Many Ants find Ubers Lies soothing.


----------



## Boca Ratman (Jun 6, 2018)

Jimmy44 said:


> The 3rd is you have possibility of a surge if you accept this ride.


What? Do you mean premium?


----------



## waldowainthrop (Oct 25, 2019)

tohunt4me said:


> Many Ants find Ubers Lies soothing.


Lie to me, Uncle Uber. Tell me I'm doing well. Tell me the next ride will tip. Favor me. Deactivate all of the drivers who give me a bad name. Sternly warm the passengers who cheat and puke and are entitled. Make my market profitable.


----------



## #professoruber (Feb 19, 2018)

We are the exception to the rule. 99% of the ants just drive around aimlessly and Uber is throwing them a bone.

I do agree, I wish I could turn off any type of notification from the app.


----------



## Jimmy44 (Jan 12, 2020)

tohunt4me said:


> Many Ants find Ubers Lies soothing.


At last Uber team building session. Hey if we give them useless directives it will keep them from realizing how much we really don't care at all for them.



Boca Ratman said:


> What? Do you mean premium?


There is a rumor in ancient times there was magical phenomena called a surge. Some say it still exists but like Bigfoot there have been claims of sitings.


----------



## Boca Ratman (Jun 6, 2018)

Jimmy44 said:


> The 3rd is you have possibility of a surge if you accept this ride.





Jimmy44 said:


> There is a rumor in ancient times there was magical phenomena called a surge. Some say it still exists but like Bigfoot there have been claims of sitings.


Yeah, I know what a surge is but I've never seen or heard or a request coming in with "you have possibility of a surge if you accept this ride." I've seen "pickup premium possible/likely" but never heard of "surge possible."

Pickup premium is not surge.


----------



## Jimmy44 (Jan 12, 2020)

Boca Ratman said:


> Yeah, I know jest a surge is but I've never seen or heard or a request coming in with "you have possibility of a surge if you accept this ride." I've seen "pickup premium possible/likely" but never heard of "surge possible."
> 
> Pickup premium is not surge.


Try not to get bogged down with semantics.
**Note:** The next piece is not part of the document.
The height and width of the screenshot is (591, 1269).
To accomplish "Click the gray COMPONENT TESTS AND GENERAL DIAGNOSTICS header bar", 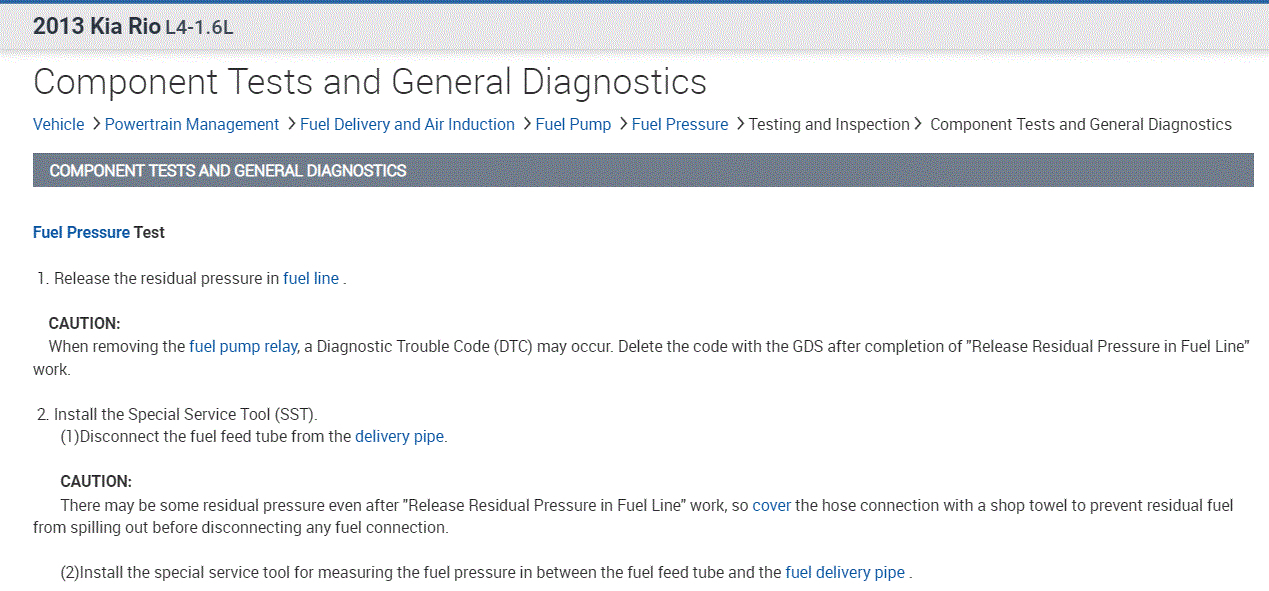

The jest of the thread is do not bother me unless a surge is involved.


----------



## Working4peanuts (Jan 16, 2018)

Instead of pax ratings, we should see this on every trip request:

Joe has tipped his driver x% of the time.

Anyone under 20% gets declined.


----------



## IR12 (Nov 11, 2017)

Jimmy44 said:


> Try not to get bogged down with semantics. The jest of the thread is do not bother me unless a surge is involved.


Exactly. The geniuses on this forum "assume" their experience should be another driver's experience even though different regions may have specific options not available in other regions.


----------



## #professoruber (Feb 19, 2018)

If they don’t tip or look like a non tipper, 1 star. I have been doing this for years and all I get are tippers. 😉


----------



## Jimmy44 (Jan 12, 2020)

Working4peanuts said:


> Instead of pax ratings, we should see this on every trip request:
> 
> Joe has tipped his driver x% of the time.
> 
> Anyone under 20% gets declined.


Makes way to much sense and it's actually fair and helps driver. Good out of the box thinking.


----------



## Boca Ratman (Jun 6, 2018)

IR12 said:


> Exactly. The geniuses on this forum "assume" their experience should be another driver's experience even though different regions may have specific options not available in other regions.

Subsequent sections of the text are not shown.